Lasing and Amplification from Two-Dimensional Atom Arrays

TL;DR

This paper demonstrates that two-dimensional atomic arrays can achieve lasing and amplification through cooperative interactions, even with weak scatterers, offering new avenues for nanoscale coherent light control.

Contribution

It introduces an analytical theory showing lasing in 2D atomic arrays with arbitrarily weak scatterers, highlighting the role of cooperative atomic interactions.

Findings

Lasing can occur with arbitrarily weak atomic scatterers.

Cooperative interactions enable light amplification in 2D arrays.

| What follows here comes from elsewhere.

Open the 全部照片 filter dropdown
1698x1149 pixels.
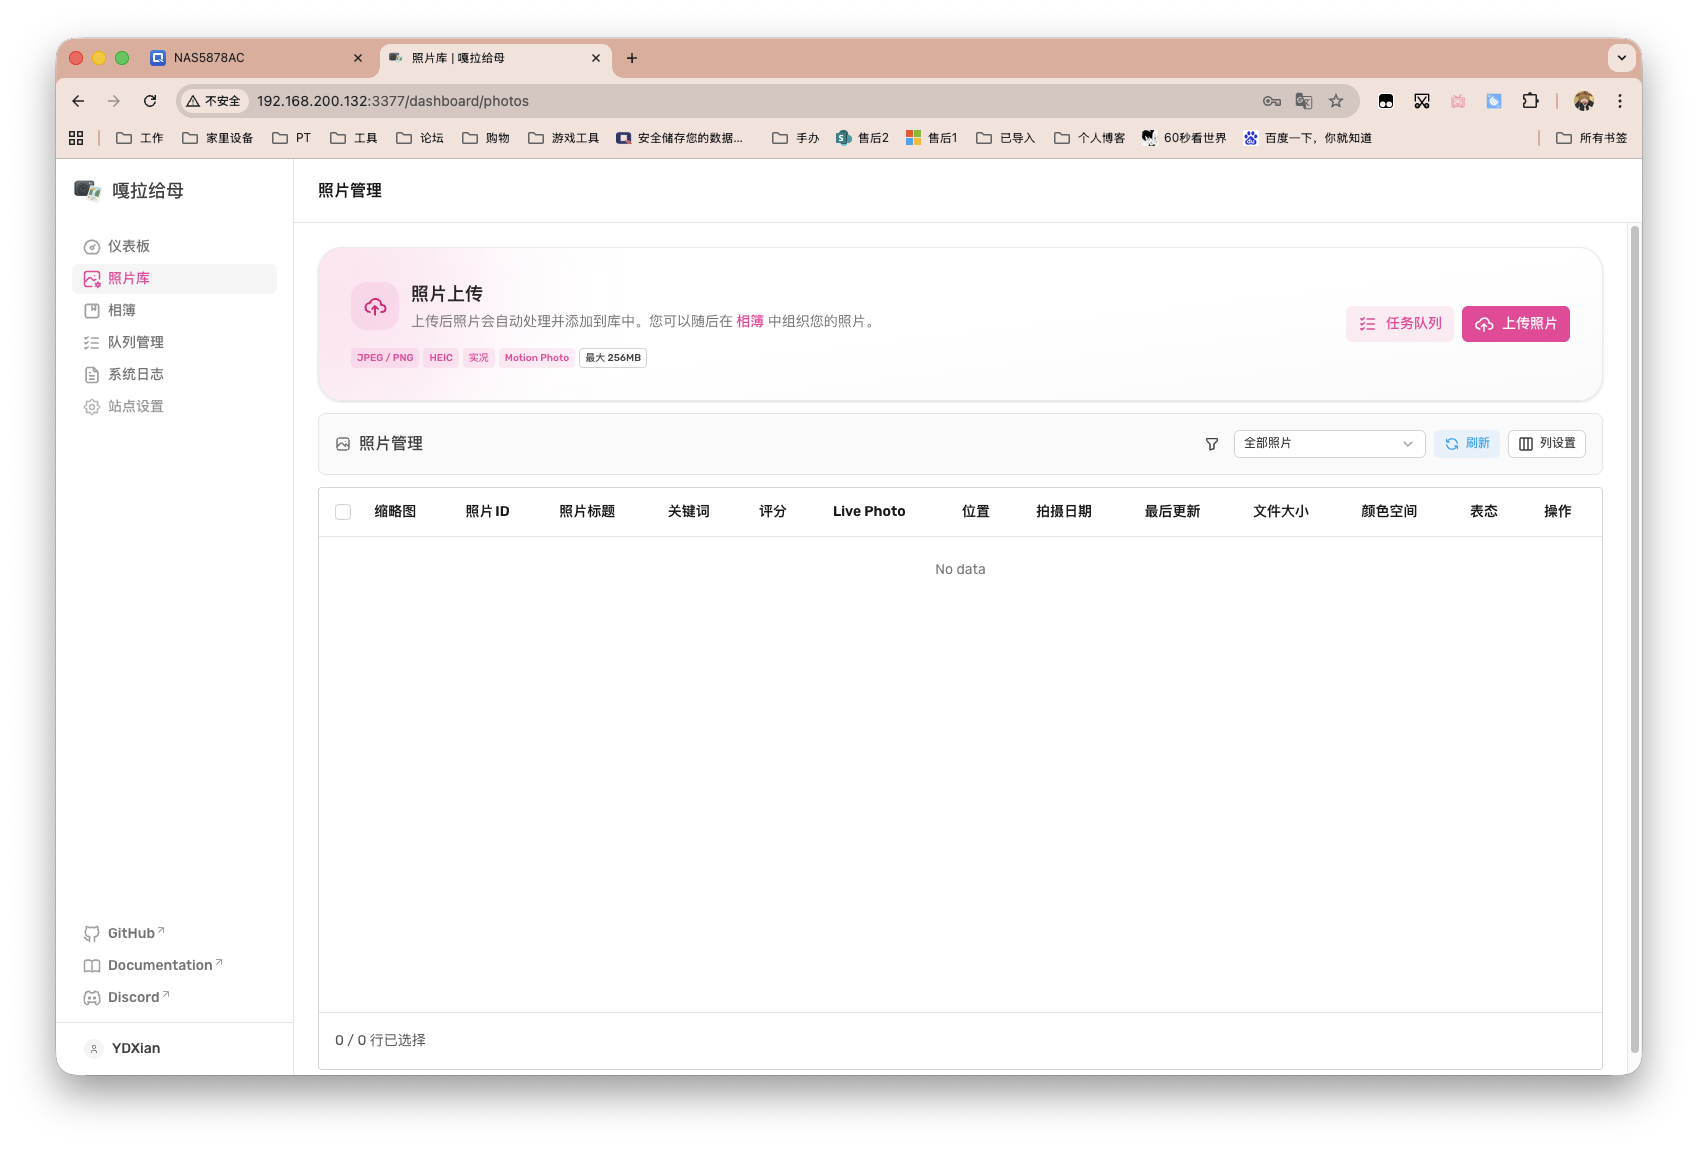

The theory reveals a complex interplay between lattice and atomic resonances.

Abstract

We explore the ability of two-dimensional periodic atom arrays to produce light amplification and generate laser emission when gain is introduced through external optical pumping. Specifically, we predict that lasing can take place for arbitrarily weak atomic scatterers assisted by cooperative interaction among atoms in a 2D lattice. We base this conclusion on analytical theory for three-level scatterers, which additionally reveals a rich interplay between lattice and atomic resonances. Our results provide a general background to understand light amplification and lasing in periodic atomic arrays, with promising applications in the generation, manipulation, and control of coherent photon states at the nanoscale.